La Cour d’appel de l’AOF

La Cour d’appel de l’AOF est créée par décret du 10 novembre 1903, article 3 et siège officiellement à Dakar. Toutefois, avant l’aménagement des locaux prévus pour la recevoir, elle siégera pour quelques années à Saint-Louis.

En effet, ce n’est qu’à la suite de la décision du gouverneur général de l’AOF, du 23 juin 1906, que la Cour d’appel de l’AOF est définitivement transférée à Dakar.

Elle succède ainsi à la Cour d’appel du Sénégal qui siégeait à Saint-Louis et dont la création remontait à l’ordonnance du 27 mars 1844.

Pour ce qui concerne son ressort, la Cour d’appel de l’AOF s’étend sur les territoires des colonies du Sénégal, de la Guinée française, de la Cote d’ivoire, de Dahomey, du Soudan français de la Haute Volta, de la Mauritanie et du Niger.

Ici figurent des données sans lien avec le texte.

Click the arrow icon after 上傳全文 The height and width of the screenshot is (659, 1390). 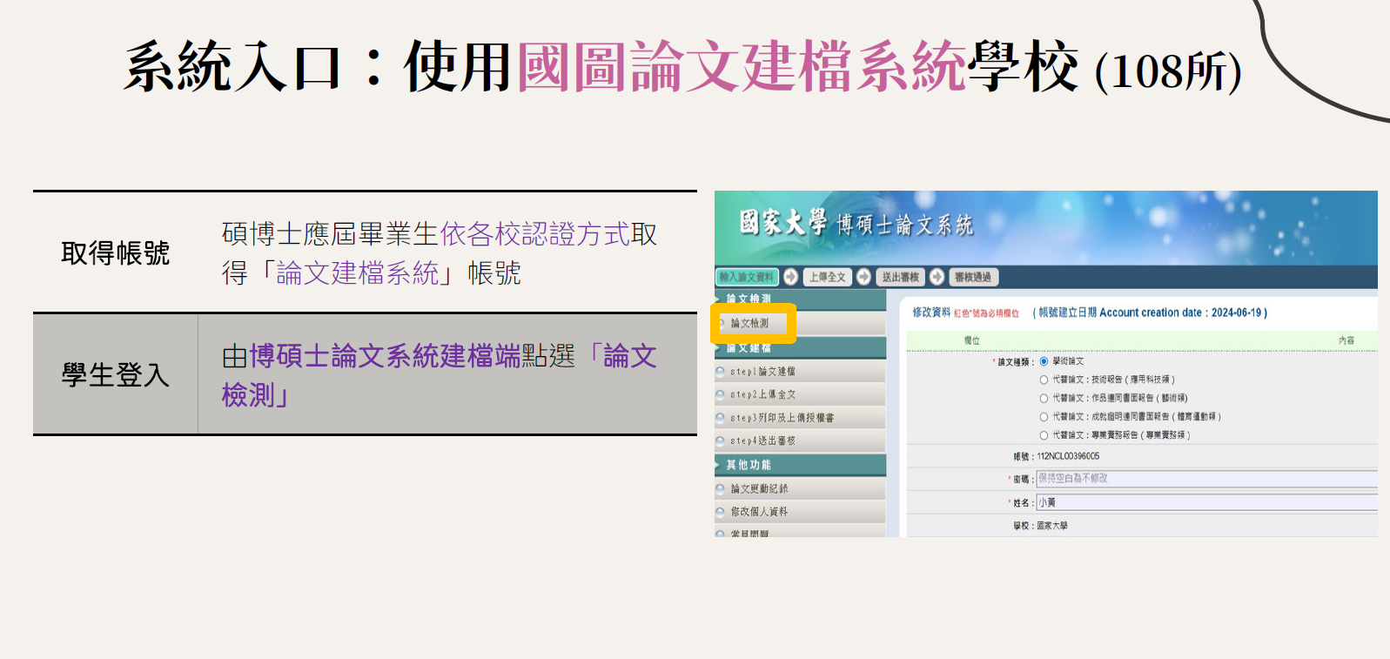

Les Cours d’appels du Togo

Le Tribunal de première Instance de Lomé au Togo reste rattaché à cette Cour d’appel selon l’article 3 du décret du 16 Novembre 1924. Ce n’est qu’avec l’Ordonnance 78-35 du 7 sept. 1978 portant organisation judiciaire (chapitre II) que deux nouvelles Cours d’appel ont vu le jour au Togo : Celle de Lomé et celle de Kara.

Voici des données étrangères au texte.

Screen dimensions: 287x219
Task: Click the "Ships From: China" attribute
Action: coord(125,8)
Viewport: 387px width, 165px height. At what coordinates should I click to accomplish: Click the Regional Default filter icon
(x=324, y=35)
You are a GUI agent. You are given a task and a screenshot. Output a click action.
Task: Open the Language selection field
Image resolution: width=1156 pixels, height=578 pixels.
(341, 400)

L’organisation juridictionnelle depuis cette date est telle au Togo :

  • Juridiction ordinaire de droit commun : La Cour Suprême, Les Cours d’appels, les Tribunaux de Première Instance ;
  • les Tribunaux Spécialisés de Droit Commun : tribunaux du travail et les tribunaux pour enfants.;
  • les tribunaux d’exception :  la cour de sûreté et le tribunal spécial chargé de la représentation des détournements des deniers publics ;
  • la cour constitutionnelle qui est la plus haute juridiction de l’Etat en matière constitutionnelle.

La Cour d’appel de Lomé

La Cour d’appel de Lomé la plus vielle des Cours d’appel du Togo siégeait donc après ce texte dans le légendaire local de la justice qui se trouve à Adawlato jusqu’au lancement du programme national de la modernisation de la justice grâce à qui le siège fut délocalisé à Agoe Cacaveli.

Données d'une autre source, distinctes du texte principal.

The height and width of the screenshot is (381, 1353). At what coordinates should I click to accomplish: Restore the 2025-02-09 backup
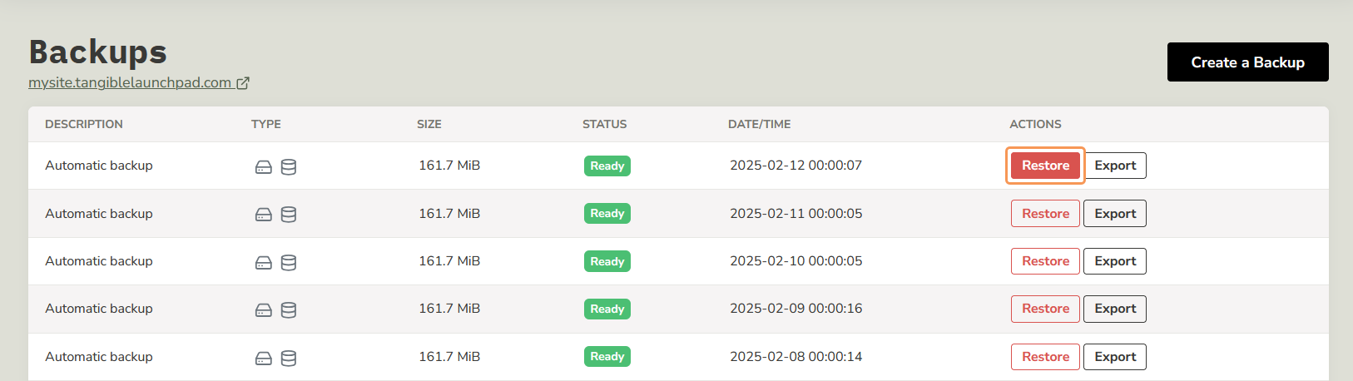click(1045, 309)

Avec ce programme dit de la modernisation de la justice commencèrent les travaux des sièges  des deux  Cours d’appel : Celle de Lomé et celle de Kara. Les travaux de construction du bâtiment de la Cour d’appel de Lomé dans la réserve de la gendarmerie à Agoe Cacaveli ont été donc effectifs entre septembre 2010 à février 2013.

La cour d’appel de Lomé à nos jours a donc son siège dans la réserve de la gendarmerie à Agoè Cacaveli ; Lomé TOGO.